O escritor norte-americano Saul Bellow, em Mozart: une ouverture (Tout compte fait, 1995), depois de analisar o caráter de Mozart, simplesmente renunciou a encontrar uma explicação para ele. O enigma do seu caráter, escreveu ele, ultrapassa-nos. Dissimula-se por trás da sua música e nunca o alcançaremos profundamente. Bellow queria dizer que a música ocupava permanentemente a sua consciência, e que só interrogando-a é que se conhecerá a verdadeira personalidade de um músico de tal magnitude.


Este post tem 27 comentários.

27 respostas para “A humanidade do divino Mozart”

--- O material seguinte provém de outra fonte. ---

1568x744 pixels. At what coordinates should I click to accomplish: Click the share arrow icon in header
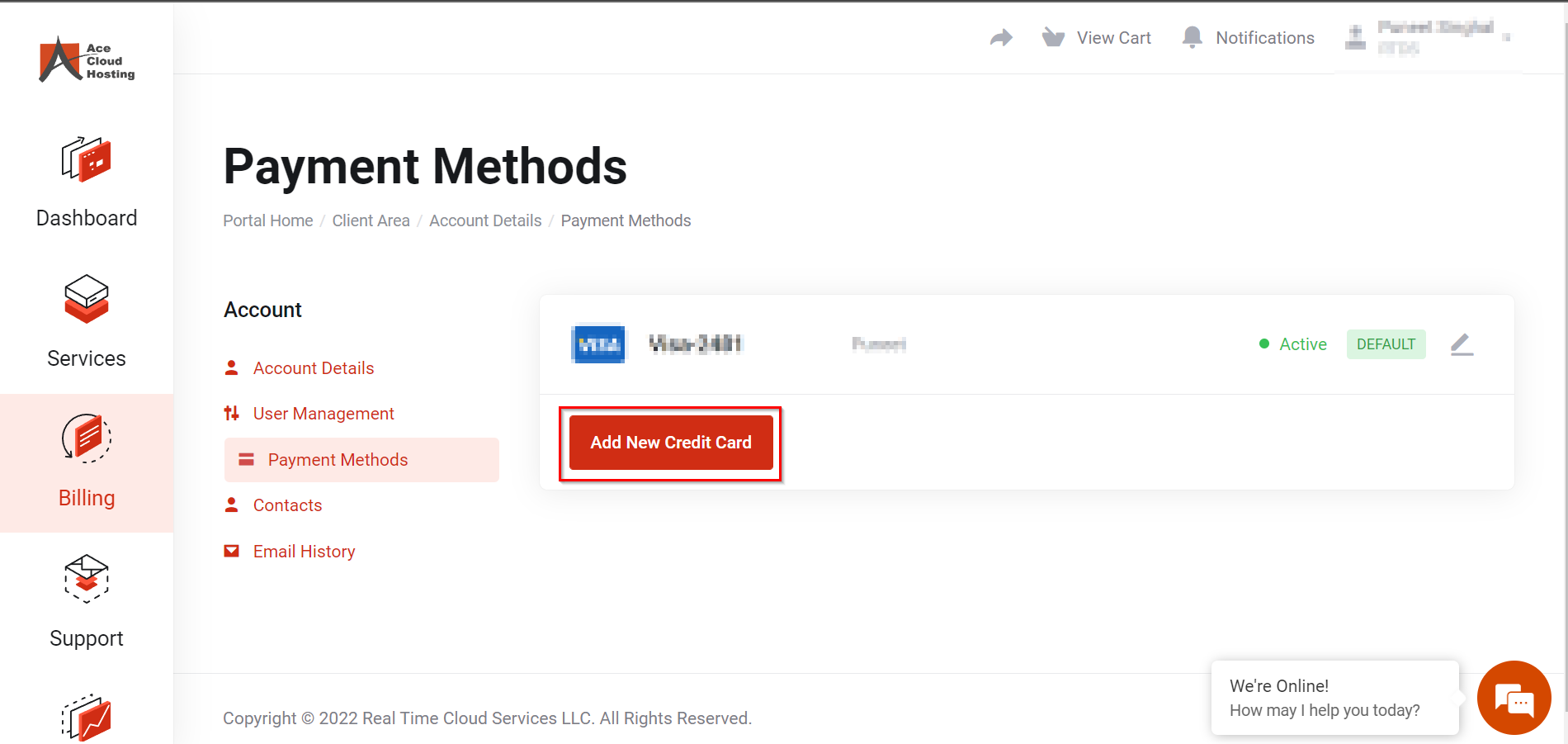click(x=1001, y=38)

  1. Foi para mim difícil associar um gênio como Mozart a uma personalidade tão “imatura”, que fala palavras grosseiras e se diverte com indiretas de cunho sexual. Ao assistir Amadeus, fiquei perplexa. Não entrava em minha mente que um compositor famoso e dono de obras tão sublimes pudesse ser tão infantil, e pior… ter aquela risada. Isso tudo por causa de um estereótipo que nos é arraigado. Como imaginamos um gênio da música erudita e da ópera? Com certeza um homem educado, que domina um linguajar culto e que carrega um porte elegante.
    Mas quando nos desprendemos de qualquer ideal e aceitamos o real, vemos que é normal que um homem como Mozart tenha esse tipo de comportamento. Afinal, ele era um gênio, mas também era humano. Tinha seus defeitos.
    É interessante e válido discutir a personalidade do grande compositor. Mas, a obra e o legado que Mozart deixou faz com que suas falhas de personalidade se torne um mero detalhe irrelevante de sua figura como um todo.

  2. Amanda,

    Mas neste caso o que eu percebo é que, a despeito do choque de encontrarmos um Mozart fazendo brincadeiras grosseiras, na verdade há uma contextualização cultural que nos explica que esse tipo de brincadeira era aceitável dentro de certo meio. Por isso mesmo as brincadeiras nesse tom ficavam confinadas às suas companhias burguesas, não invadindo ambientes em que não seriam apreciadas. Isso significa que se tratavam mais de um tipo de interação de determinado círculo social de Mozart do que tanto de um traço da personalidade dele. Sei que não é a analogia perfeita, mas eu compararia essa dinâmica de adaptação do tom das brincadeiras a reuniões de homens respeitáveis em um bar, que não raras vezes dizem coisas que obviamente não diriam na frente das mulheres (e, claro, isso também pode acontecer da parte das mulheres nas suas próprias reuniões).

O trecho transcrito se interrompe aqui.